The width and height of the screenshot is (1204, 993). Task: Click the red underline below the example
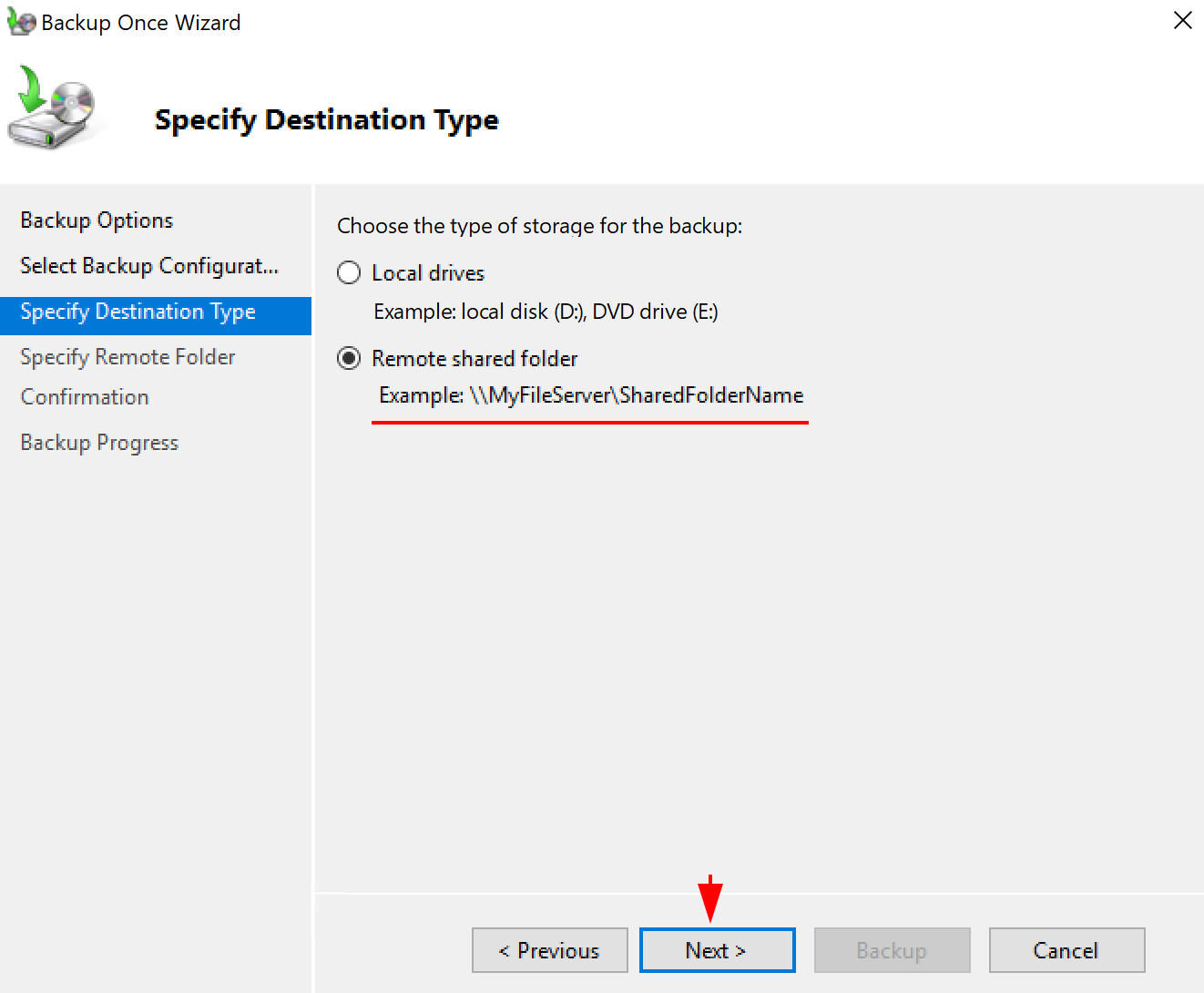[590, 421]
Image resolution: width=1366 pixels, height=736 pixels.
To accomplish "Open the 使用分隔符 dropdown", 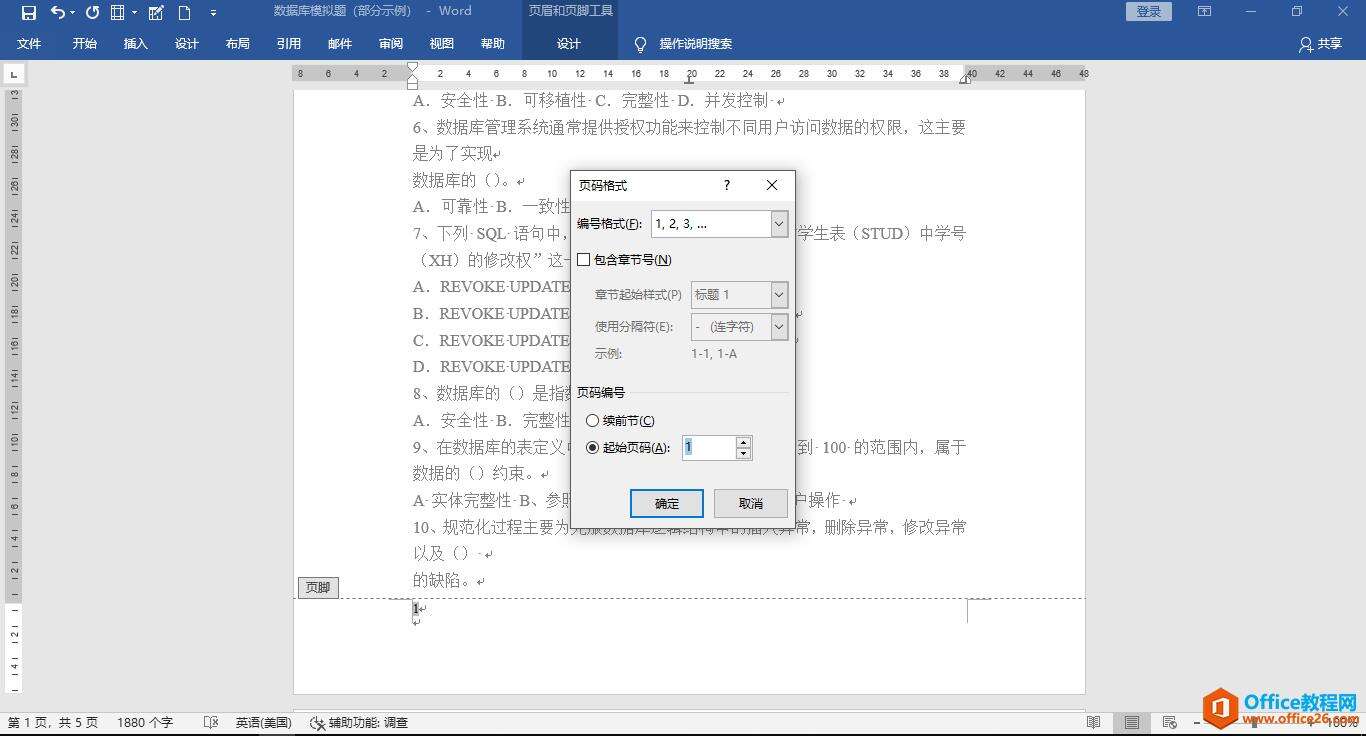I will click(779, 327).
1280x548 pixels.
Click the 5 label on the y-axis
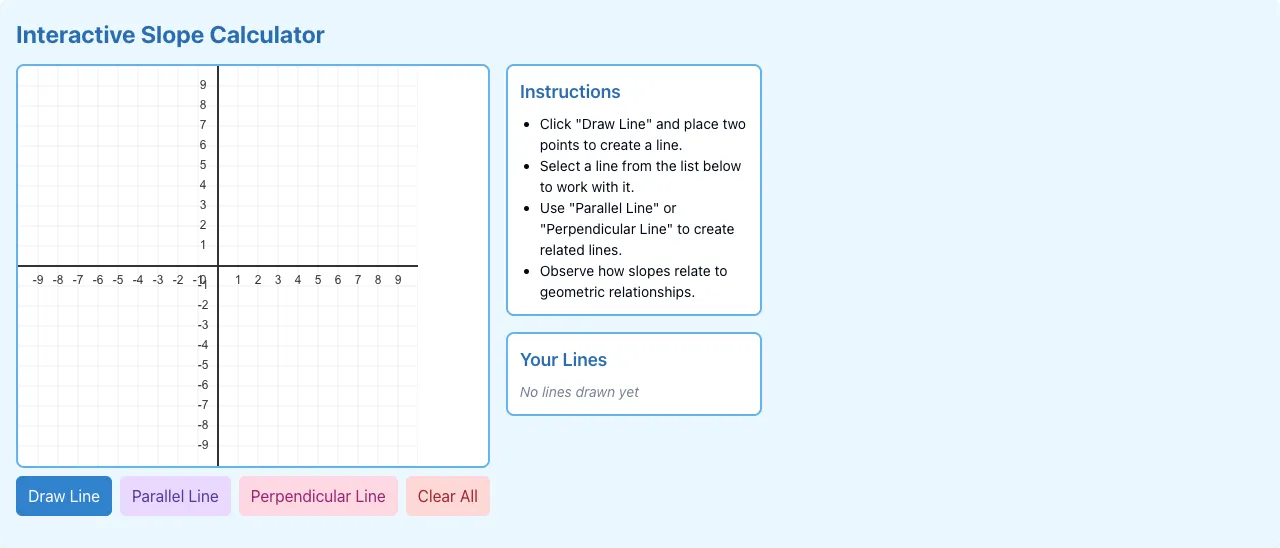pos(203,165)
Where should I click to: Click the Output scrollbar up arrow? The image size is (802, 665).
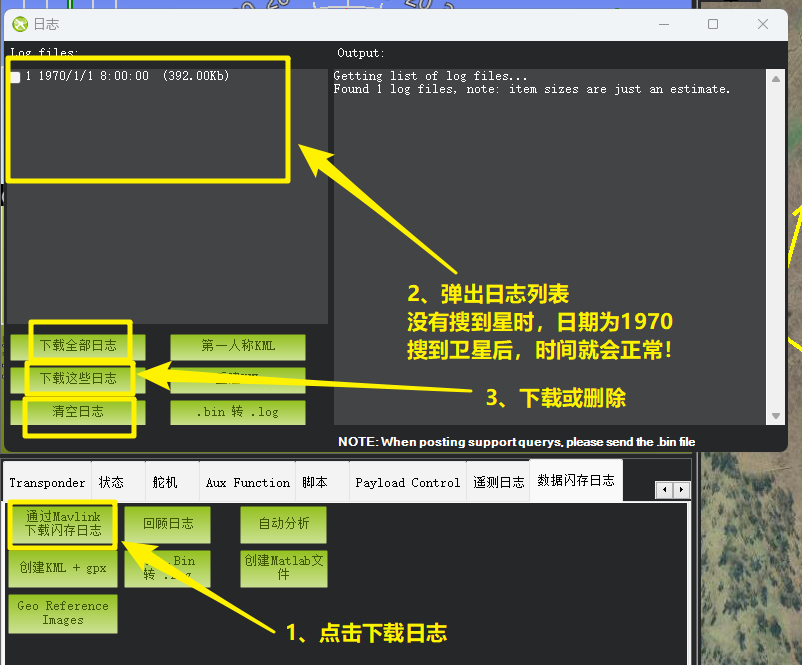(x=776, y=76)
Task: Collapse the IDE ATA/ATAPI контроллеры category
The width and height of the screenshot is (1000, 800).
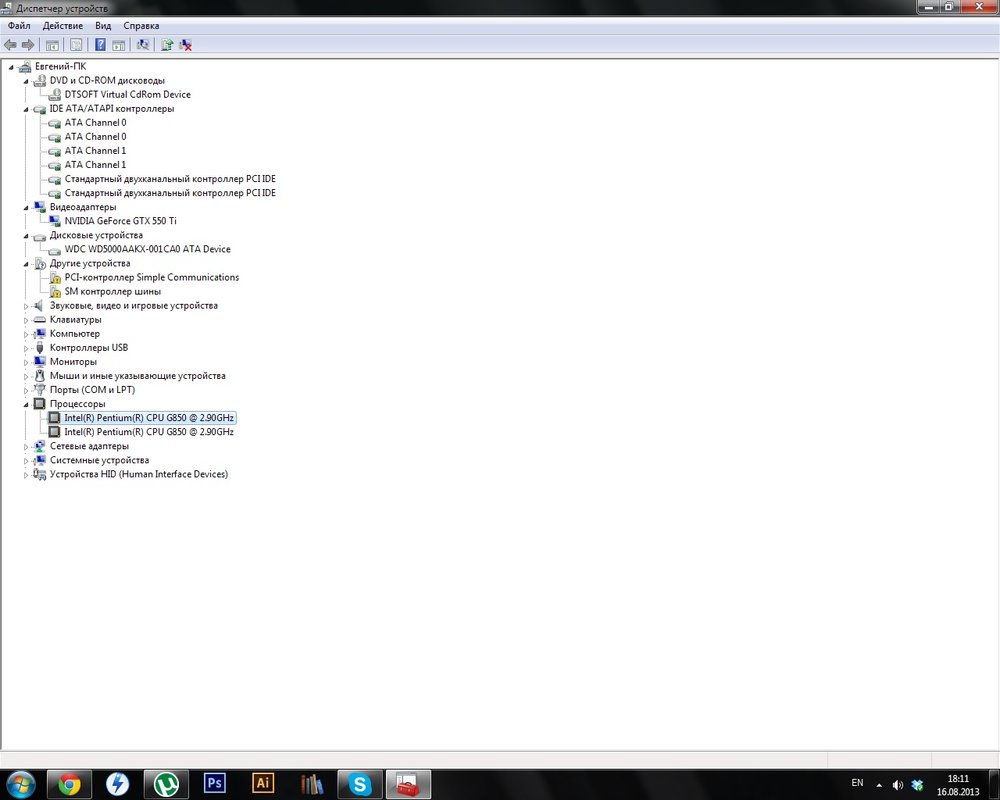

- WORK TO BE COMPLETED
Review the preceding data and report every line that includes the string "pixels".

- SOLUTION FOR THIS EXERCISE
Image resolution: width=1366 pixels, height=736 pixels.
1280x548 pixels.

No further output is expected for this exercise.